As leis e a teia de aranha

Li na “Time Magazine” que no Brasil apenas 2% de todos os crimes violentos resultam em prisão. É verdade. Segundo pesquisei, de cada 100 crimes 33 são registrados em Boletins de Ocorrência, 6 viram Inquéritos Policiais e apenas 2 terminam em prisão – o que também não significa grandes coisas, já que apenas 1% dos condenados cumpre a pena até o fim.

Por conta desta vergonhosa situação apurou-se que em São Paulo 66% das vítimas de crimes não vão sequer reclamar perante uma autoridade – preferem buscar conforto psicológico em frases do tipo “é assim mesmo, eu que dei bobeira”. Passamos a viver em uma sociedade sitiada, escondida atrás de muros, grades e alarmes.
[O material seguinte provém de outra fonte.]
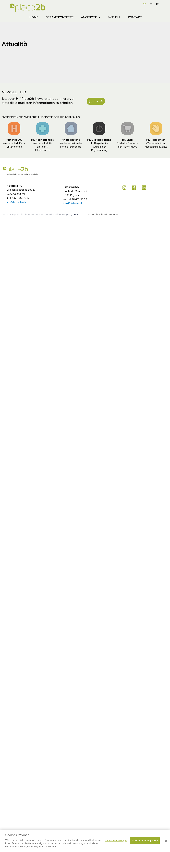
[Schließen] (166, 840)
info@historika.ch (16, 202)
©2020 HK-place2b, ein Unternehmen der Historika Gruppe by (37, 214)
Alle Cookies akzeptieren (145, 840)
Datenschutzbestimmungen (103, 214)
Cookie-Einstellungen (116, 840)
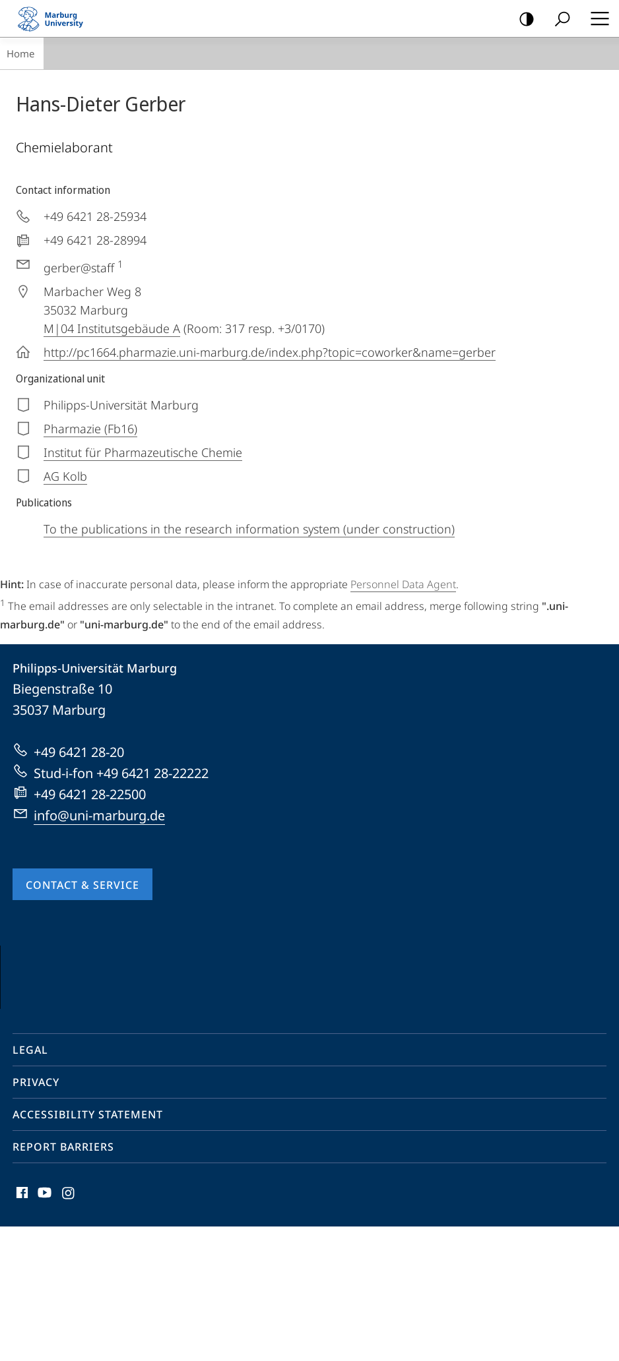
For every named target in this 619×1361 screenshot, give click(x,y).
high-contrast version (522, 19)
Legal (30, 1184)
Em números: 50% dos moradores das capitais evitam sair de suas casas à noite, já somos o terceiro maior mercado de carros blindados do planeta e temos um exército de seguranças particulares estimado em 500 mil homens.

Enquanto isso, li em A Tribuna uma chocante notícia sobre um elemento que tem perto de uns 20 Alvarás de Soltura, respondendo em liberdade por quase uma dezena de homicídios – foi quando fiquei a pensar naquele ensinamento segundo o qual uma das maiores fraquezas do ser humano é ser “leão diante de carneiros e carneiro diante de leões”.

Esta é uma verdade triste: nosso sistema legal é, não raro, “leão” diante da “carneirada” representada por tantos pobres cujos crimes consistiram em furtar latas de óleo, bicicletas ou afins. Porém, e também não raramente, este mesmo sistema é “carneiro” diante dos “leões”, aqueles acusados dotados de maiores recursos. Estes quase sempre ficam pelas ruas, e seus processos acabam se perdendo no meio dos milhares de outros da “carneirada”, passando de mão em mão por conta de incidentes, impedimentos e suspeições, longe dos olhos da imprensa e da sociedade. Acabam caindo no esquecimento.

Estou exagerando? Não creio. Há alguns anos, o Banco Central listou 1.591 processos relativos a crimes financeiros – apenas 80 deles resultaram na condenação dos envolvidos. Li em A Tribuna que menos de um terço dos crimes cometidos por jovens de classe média e alta chegam à Justiça. Calcula-se que existem 27 mil processos criminais de homicídio parados no Judiciário. É assim, de exemplo em exemplo, que vivemos a cada dia mais confinados e humilhados em nossas casas trancadas e muradas, renunciando a prazeres simples como andar despreocupados pelas ruas. Já vamos nos transformando na “Pátria da Impunidade”.

A solução deste problema, na prática, é difícil – não acredito em mudanças profundas na legislação ou no espírito dos chamados “operadores do Direito”. Assim, temos que nos contentar com “quebra-galhos”, algo bem ao gosto nacional. Modestamente, sugiro três: a proibição de que denunciados por múltiplos delitos de reconhecida gravidade respondam soltos aos processos, a exigência de recolhimento à prisão como requisito para recorrer contra sentenças condenatórias e a prioridade de julgamentos conforme a gravidade e repercussão do crime.

As duas primeiras medidas, na prática já adotadas em outros países, não resolveriam o problema da impunidade, muito mais profundo. Mas evitariam, por exemplo, que pessoas já condenadas por crimes gravíssimos ficassem pelas ruas sob as vistas de uma população a cada dia mais desiludida com as nossas instituições.

Quanto à prioridade para os julgamentos dos crimes mais graves, seria reduzido o vexame dos processos que alcançam até 15 ou 20 anos de idade. Afinal, absolva-se ou condene-se – mas julgue-se! O imperdoável, o grave, o que agride a Sociedade, é o não-julgamento e a sensação de impunidade que o acompanha.

Enquanto isso, só nos resta trancar a porta da casa, ligar o alarme, orar e vigiar, filosofando sobre o desabafo de Honoré de Balzac, segundo quem “as leis são teias de aranha, pelas quais passam as moscas grandes e nas quais ficam retidas as pequenas”.